◆ **Excerpted passage**:
Gemini Live Cam is a Python application that streams real-time audio (and optionally video or screen captures) from your device to Google Gemini using the Gemini Live API. It enables interactive conversations with Gemini via both text and voice, demonstrating how to integrate media capture, streaming, and AI-powered responses in Python.
- Real-time audio streaming to Gemini with AI-powered voice responses.
- Optional video or screen frame streaming.
- Interactive text chat with Gemini.
- Audio playback of Gemini's responses.
- Extensible for UI integration (Flask, Streamlit, etc.).
git clone <your-repo-url>
cd gemini-live-cam
Windows:
python -m venv gem-env
gem-env\Scripts\activate
Linux/macOS:
python3 -m venv gem-env
source gem-env/bin/activate
pip install google-genai opencv-python pyaudio pillow mss python-dotenv
- Create a
.env
file in the project root. - Add your Google Gemini API key:
GEMINI_API_KEY=your_google_gemini_api_key_here
python gemini-live-cam.py --mode camera
python gemini-live-cam.py --mode screen
python gemini-live-cam.py --mode none
- The script captures audio from your microphone and (optionally) video from your webcam or screen.
- Audio and video/screen frames are streamed to the Gemini model using the Google GenAI Live API.
- You can also interact with Gemini via text input in the console.
- Gemini responds with audio, which is played back in real time.
- Python 3.8+
- A working microphone (and webcam/screen for video/screen modes)
- Google Gemini API key
This project demonstrates how to:
- Integrate real-time media capture (audio/video/screen) in Python.
- Stream data to a state-of-the-art AI model using Google GenAI Live API.
- Build the foundation for advanced AI-powered assistants, bots, or interactive applications.
- Extend with a web UI (Flask/Streamlit).
- Add more controls and error handling.
- Integrate with other tools or APIs as needed.

◆ **Information given**:
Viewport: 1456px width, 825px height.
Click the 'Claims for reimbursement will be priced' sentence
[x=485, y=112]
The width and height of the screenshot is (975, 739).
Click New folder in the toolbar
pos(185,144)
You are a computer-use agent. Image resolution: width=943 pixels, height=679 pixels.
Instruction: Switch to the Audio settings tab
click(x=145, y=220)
...
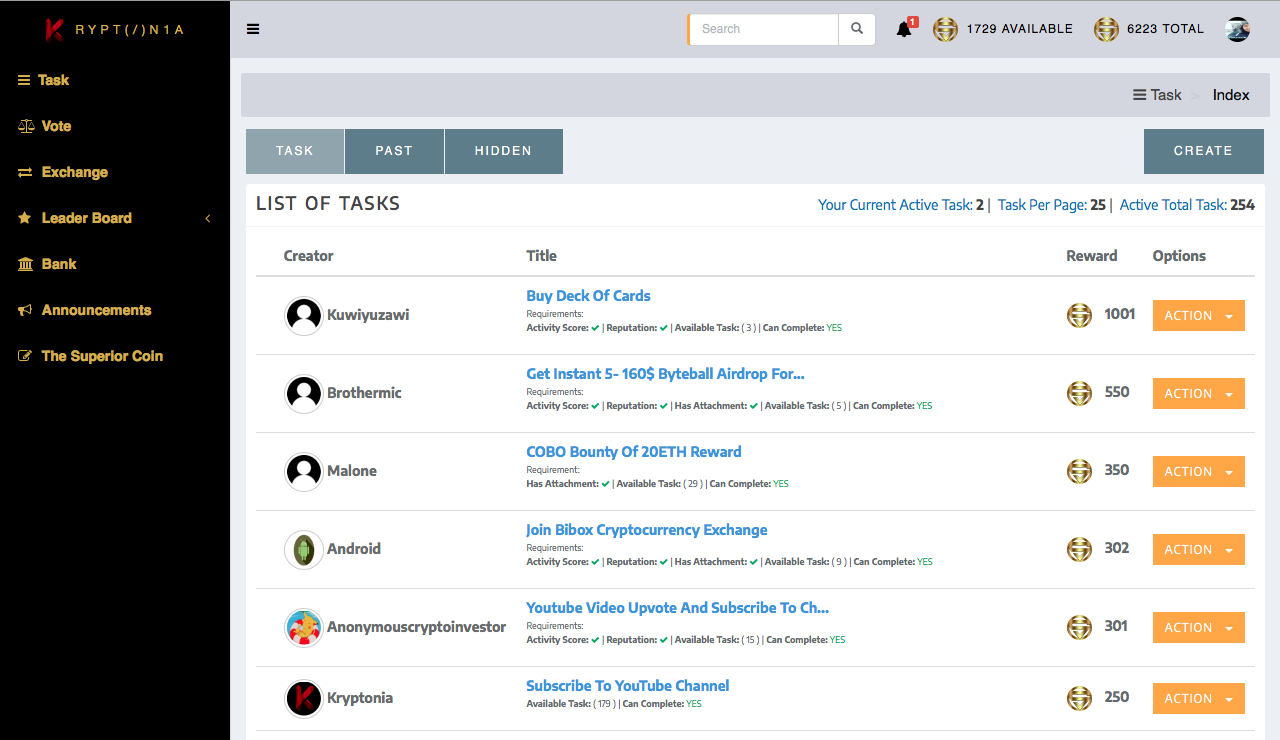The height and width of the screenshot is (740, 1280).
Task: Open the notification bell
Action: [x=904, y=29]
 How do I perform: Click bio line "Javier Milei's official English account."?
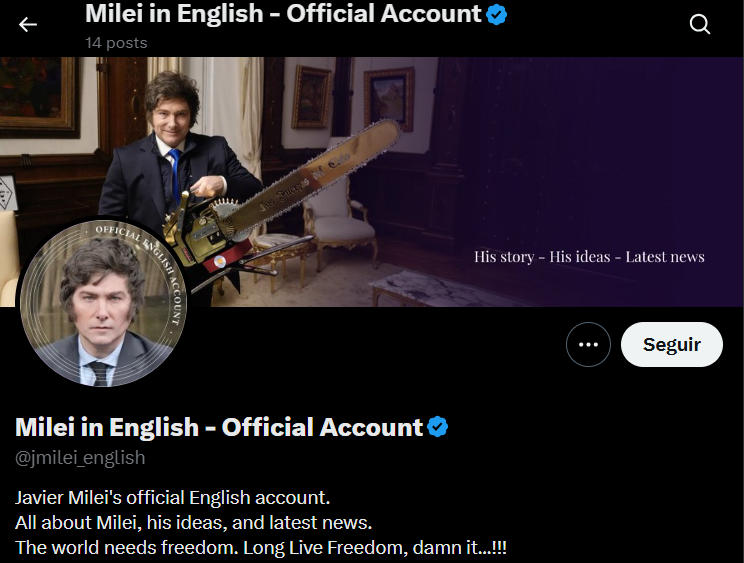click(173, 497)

◆ **Required work**: Copy the passage of the Gemini Live Cam page that runs from "- Gemini responds" up to and including "web UI (Flask/Streamlit).".

◆ **Completed task**:
- Gemini responds with audio, which is played back in real time.
- Python 3.8+
- A working microphone (and webcam/screen for video/screen modes)
- Google Gemini API key
This project demonstrates how to:
- Integrate real-time media capture (audio/video/screen) in Python.
- Stream data to a state-of-the-art AI model using Google GenAI Live API.
- Build the foundation for advanced AI-powered assistants, bots, or interactive applications.
- Extend with a web UI (Flask/Streamlit).